My dear brothers and sisters, what a time to be celebrating Pentecost, when all over the world people are beginning to suffocate already after nearly three months of quarantine while the pandemic continues to plague every corner of the world. Our Gospel today says Jesus came just in the nick of time when his disciples, who were already suffocating in their fear, had turned the Upper Room into a virtual tomb, because they had allowed their minds and their hearts to be locked down by fear and anxiety and choked by the power of evil. The risen Lord breaks into the room and allows some fresh air to get in and his message is for all of us – “Peace be with you” – and he breathed on them.

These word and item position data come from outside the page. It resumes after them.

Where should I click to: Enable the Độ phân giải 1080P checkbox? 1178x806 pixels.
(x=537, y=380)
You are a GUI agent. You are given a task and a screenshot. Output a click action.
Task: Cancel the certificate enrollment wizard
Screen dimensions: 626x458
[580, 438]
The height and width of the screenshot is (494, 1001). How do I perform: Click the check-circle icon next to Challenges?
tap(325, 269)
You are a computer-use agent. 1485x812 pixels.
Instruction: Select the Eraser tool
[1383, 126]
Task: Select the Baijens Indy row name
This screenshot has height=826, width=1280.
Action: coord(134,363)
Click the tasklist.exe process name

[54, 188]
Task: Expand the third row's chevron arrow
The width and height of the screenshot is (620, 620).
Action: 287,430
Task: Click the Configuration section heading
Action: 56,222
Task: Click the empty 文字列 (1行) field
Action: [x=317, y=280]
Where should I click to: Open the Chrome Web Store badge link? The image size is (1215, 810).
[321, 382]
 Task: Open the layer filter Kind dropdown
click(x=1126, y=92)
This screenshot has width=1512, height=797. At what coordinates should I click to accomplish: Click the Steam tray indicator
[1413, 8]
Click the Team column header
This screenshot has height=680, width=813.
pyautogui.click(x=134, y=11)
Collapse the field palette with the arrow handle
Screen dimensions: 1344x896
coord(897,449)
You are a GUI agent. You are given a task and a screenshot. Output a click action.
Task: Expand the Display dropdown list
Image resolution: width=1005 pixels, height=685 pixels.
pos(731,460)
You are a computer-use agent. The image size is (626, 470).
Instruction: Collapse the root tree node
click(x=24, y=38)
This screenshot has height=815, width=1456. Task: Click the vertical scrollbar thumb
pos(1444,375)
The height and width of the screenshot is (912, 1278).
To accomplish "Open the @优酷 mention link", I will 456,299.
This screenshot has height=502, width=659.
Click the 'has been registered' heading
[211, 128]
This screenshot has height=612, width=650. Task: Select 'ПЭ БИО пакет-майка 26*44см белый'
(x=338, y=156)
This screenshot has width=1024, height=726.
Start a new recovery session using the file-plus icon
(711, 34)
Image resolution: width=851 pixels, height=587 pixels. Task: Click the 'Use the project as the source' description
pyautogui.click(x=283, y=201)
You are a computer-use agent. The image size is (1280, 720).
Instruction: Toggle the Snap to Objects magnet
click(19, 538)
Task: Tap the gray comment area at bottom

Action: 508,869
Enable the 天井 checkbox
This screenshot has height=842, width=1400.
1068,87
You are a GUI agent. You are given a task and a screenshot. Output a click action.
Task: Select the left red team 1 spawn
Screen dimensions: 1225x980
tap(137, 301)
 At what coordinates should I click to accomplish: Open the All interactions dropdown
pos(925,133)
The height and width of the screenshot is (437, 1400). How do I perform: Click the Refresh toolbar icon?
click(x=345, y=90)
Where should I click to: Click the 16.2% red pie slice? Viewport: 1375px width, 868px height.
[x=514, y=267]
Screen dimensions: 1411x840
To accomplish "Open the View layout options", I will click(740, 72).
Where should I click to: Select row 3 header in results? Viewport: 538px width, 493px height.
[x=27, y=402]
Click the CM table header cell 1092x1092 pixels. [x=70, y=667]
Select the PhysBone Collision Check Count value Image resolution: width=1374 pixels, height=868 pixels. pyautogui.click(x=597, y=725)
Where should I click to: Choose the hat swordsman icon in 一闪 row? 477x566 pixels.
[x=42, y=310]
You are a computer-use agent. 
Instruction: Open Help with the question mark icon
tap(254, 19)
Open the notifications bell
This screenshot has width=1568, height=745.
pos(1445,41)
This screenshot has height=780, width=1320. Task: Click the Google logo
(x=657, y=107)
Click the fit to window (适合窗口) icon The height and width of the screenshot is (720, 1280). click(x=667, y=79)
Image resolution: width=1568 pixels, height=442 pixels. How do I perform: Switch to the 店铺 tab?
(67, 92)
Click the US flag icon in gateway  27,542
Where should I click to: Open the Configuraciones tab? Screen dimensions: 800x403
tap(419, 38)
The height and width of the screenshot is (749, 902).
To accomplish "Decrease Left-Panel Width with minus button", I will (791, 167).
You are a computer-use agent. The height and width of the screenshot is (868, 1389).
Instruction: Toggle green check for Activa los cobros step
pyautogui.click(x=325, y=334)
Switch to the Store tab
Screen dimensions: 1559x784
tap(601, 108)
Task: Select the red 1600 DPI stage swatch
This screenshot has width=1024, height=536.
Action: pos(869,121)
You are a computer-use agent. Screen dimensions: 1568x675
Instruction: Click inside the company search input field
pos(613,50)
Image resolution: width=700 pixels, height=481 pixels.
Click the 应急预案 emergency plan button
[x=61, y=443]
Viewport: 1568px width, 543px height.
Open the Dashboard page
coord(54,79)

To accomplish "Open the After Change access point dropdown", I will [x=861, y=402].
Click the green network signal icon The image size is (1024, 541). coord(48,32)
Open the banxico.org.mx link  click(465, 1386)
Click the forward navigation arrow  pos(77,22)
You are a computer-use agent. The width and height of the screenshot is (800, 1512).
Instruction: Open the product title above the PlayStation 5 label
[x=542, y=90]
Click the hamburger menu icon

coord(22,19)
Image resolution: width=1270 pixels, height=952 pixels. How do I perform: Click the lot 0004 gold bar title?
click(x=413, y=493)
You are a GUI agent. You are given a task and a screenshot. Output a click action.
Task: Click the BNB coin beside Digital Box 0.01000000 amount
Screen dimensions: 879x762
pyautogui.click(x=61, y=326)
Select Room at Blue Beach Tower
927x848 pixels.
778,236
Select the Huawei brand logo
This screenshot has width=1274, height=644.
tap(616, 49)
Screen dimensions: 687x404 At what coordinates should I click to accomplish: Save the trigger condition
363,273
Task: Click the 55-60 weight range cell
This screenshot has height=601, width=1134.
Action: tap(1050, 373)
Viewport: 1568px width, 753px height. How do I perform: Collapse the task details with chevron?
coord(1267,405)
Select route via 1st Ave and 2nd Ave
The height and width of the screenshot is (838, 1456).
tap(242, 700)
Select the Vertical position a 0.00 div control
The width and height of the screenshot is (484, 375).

Brothers and Sisters, the Holy Spirit is the breath of new life that Jesus brings in all the death-dealing situations that we find ourselves in. It is the breath of justice and accountability on those who are pinned down on their necks by cruel, heartless and inhuman systems of governance. It is a breath of compassion and assurance for those who are already suffocating in their fears and anxieties. It is a breath of generosity for those who are terrified about finding their next meal for their family. It is a breath of forgiveness on those suffocating in irrational hatred and resentment. But it does not end here. He breathes on them so that they could breathe on other people aswell. He said “As the Father sent me, so I send you. Receive God’s holy breath.” It is His way of saying ‘Just as I was sent to save those who are running out of breath, so also I send you with the same mission, to breathe on others’. The Holy Spirit is God’s breath of Grace that liberates all of us from our mutual fears, from our biases and prejudices, from our guilts, our angers and resentments, our cruelties and inhumanities. We have received the Holy Spirit, so that we could give the Holy Spirit as gift to so many others who are also choking. As we have been liberated to breathe, so we are now being sent to liberate so many other people who are presently still suffocating, still gasping for breath, still crying out desperately, calling on their mothers “Please I cannot breathe!”